Grief can happen in any family and at any time. If you find yourself grieving the death of a loved one during pregnancy, here’s some steps toward healing.
Do not forbid grieving
It is normal for the human psyche to be in grief. On the other hand, to smile and pretend that everything is fine when it’s not is unhealthy.
Give yourself the opportunity to grieve and mourn your loss. If someone says that you've been sad for too long and it's time to get back to normal, don't listen to them. There’s no timestamp on grief.
Grief is not an instant nor a momentary phenomenon, but a process that must be lived through. There are five stages of grief:
denial;
anger;
bargaining;
depression;
acceptance [1].
Everyone will experience these five stages at different times and in different ways. There is no right or wrong way to grieve: everyone's experiences and feelings are unique. There are no universal terms for mourning, but on average the process takes from one to two years.
Don't be afraid to cry
Pregnant women sometimes do not allow themselves to cry out their pain due to the pressure they feel from society or their own desire to appear strong and remain positive for the sake of the baby.
Hiding your feelings will not help anyone. Repressed emotions are the cause of many larger problems. You don't need to stay positive if it’s unnatural for you in this situation.
Crying is a natural and harmless way to relieve stress. Together with tears, endorphins, hormones with an anti-stress effect, are released. They are able to relieve not only physical but also emotional pain [2].
Enlist the support of loved ones
Don't be afraid to tell your friends and family that you need help. Social connections will help you cope with even the most difficult life situations.

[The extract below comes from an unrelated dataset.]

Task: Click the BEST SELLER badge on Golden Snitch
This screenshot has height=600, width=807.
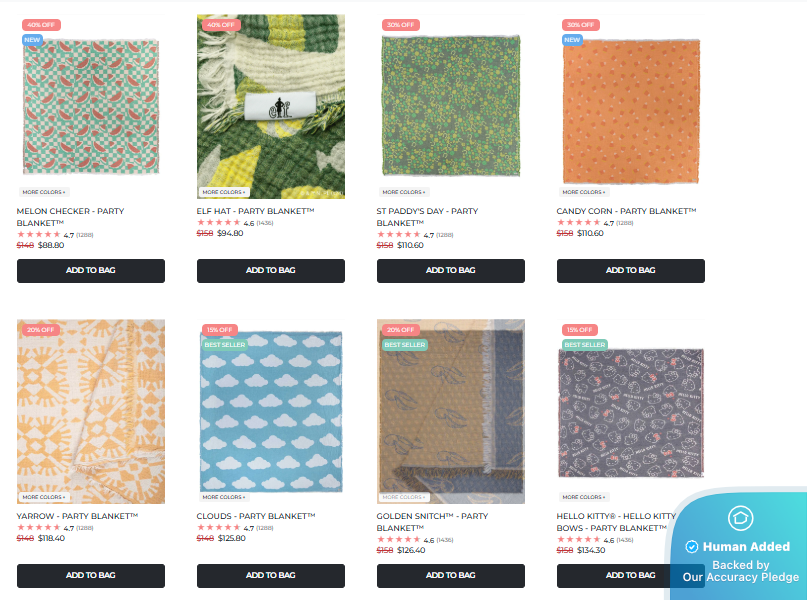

Make a list of people you can turn to for support. Write their names, contacts, addresses. This makes it easier to access the resources you have.
Have a ritual
It may be too difficult for you to attend the funeral. If so, don't blame yourself. You can say goodbye to a loved one and at home. Write down important events that connected you with this person on paper. Or make a memory corner at home: collect valuables that remind you of the deceased. If you don't want other people to see them, make a memory box to keep in a special place.
Draw what you feel
When grief pulls you in, it is not always possible to describe what you feel in words. But sometimes colors and textures can explain your emotions better. Try drawing it out, even if you are not good at drawing. It's not about the artistic value of the picture, but about the ability to express your emotions.
See a psychologist
Consult a psychologist , who can help you navigate this period of loss. It is important that the psychologist has knowledge of mourning and experience working with people who have faced loss.